INSTRUCTIONS TO FOLLOW ▸
Duplicate the listing from the line containing "The image size is (1024, 898)." to the line containing "Action: [281, 829]", both included, and leave the pictures out of your answer.

THE DATA ▸

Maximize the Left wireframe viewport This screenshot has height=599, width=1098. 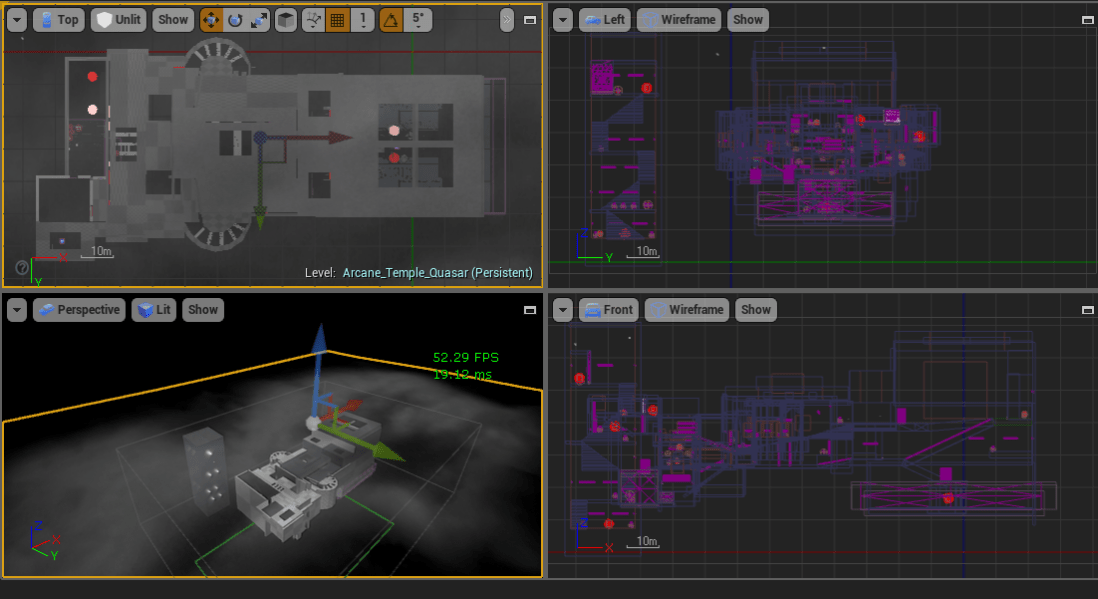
==
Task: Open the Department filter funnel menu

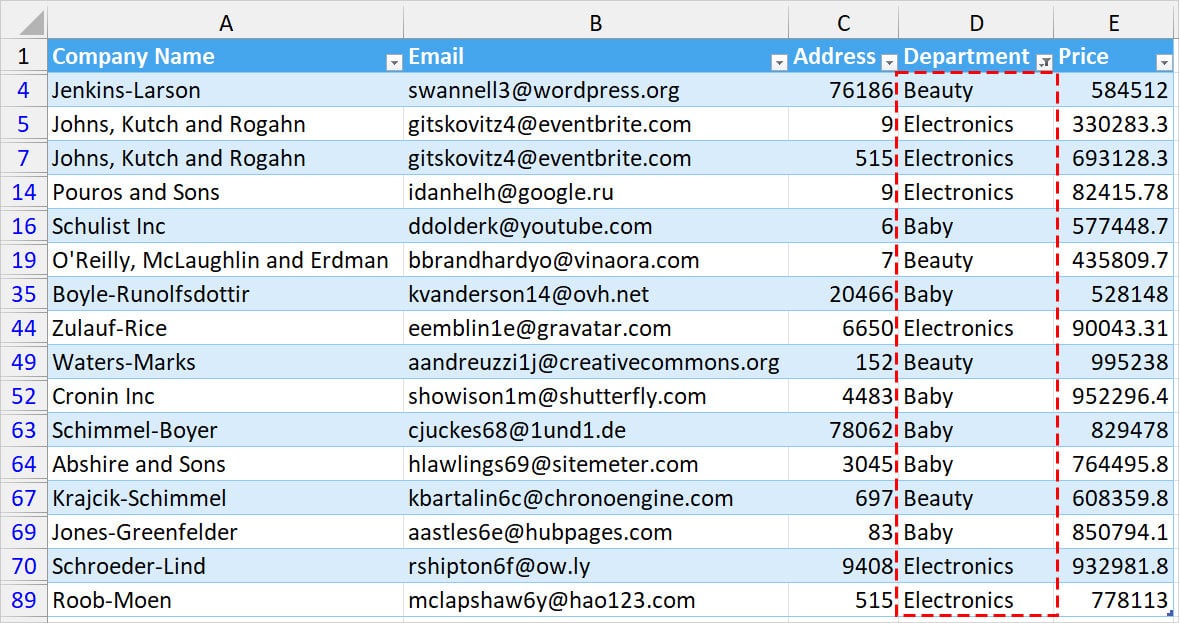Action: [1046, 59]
...
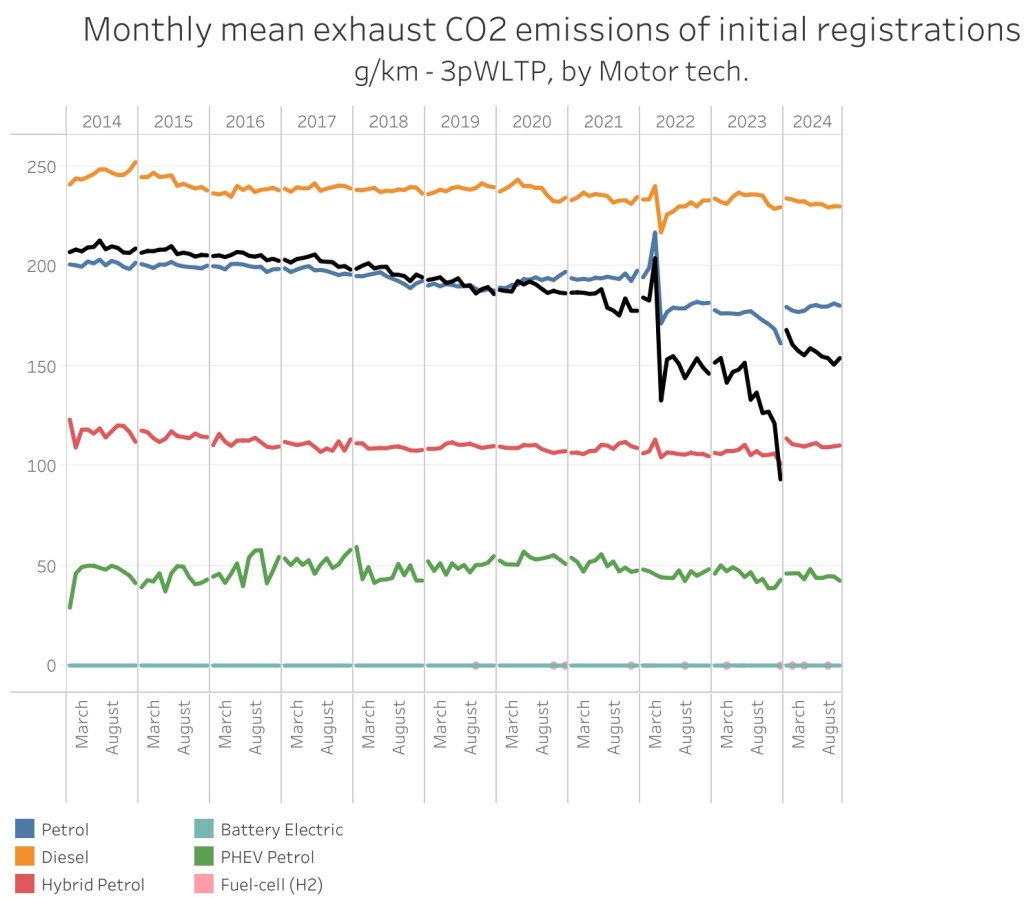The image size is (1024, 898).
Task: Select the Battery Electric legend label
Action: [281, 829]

SOLVED PROBLEM ▸
The image size is (1024, 898).
Task: Select the Battery Electric legend label
Action: [281, 829]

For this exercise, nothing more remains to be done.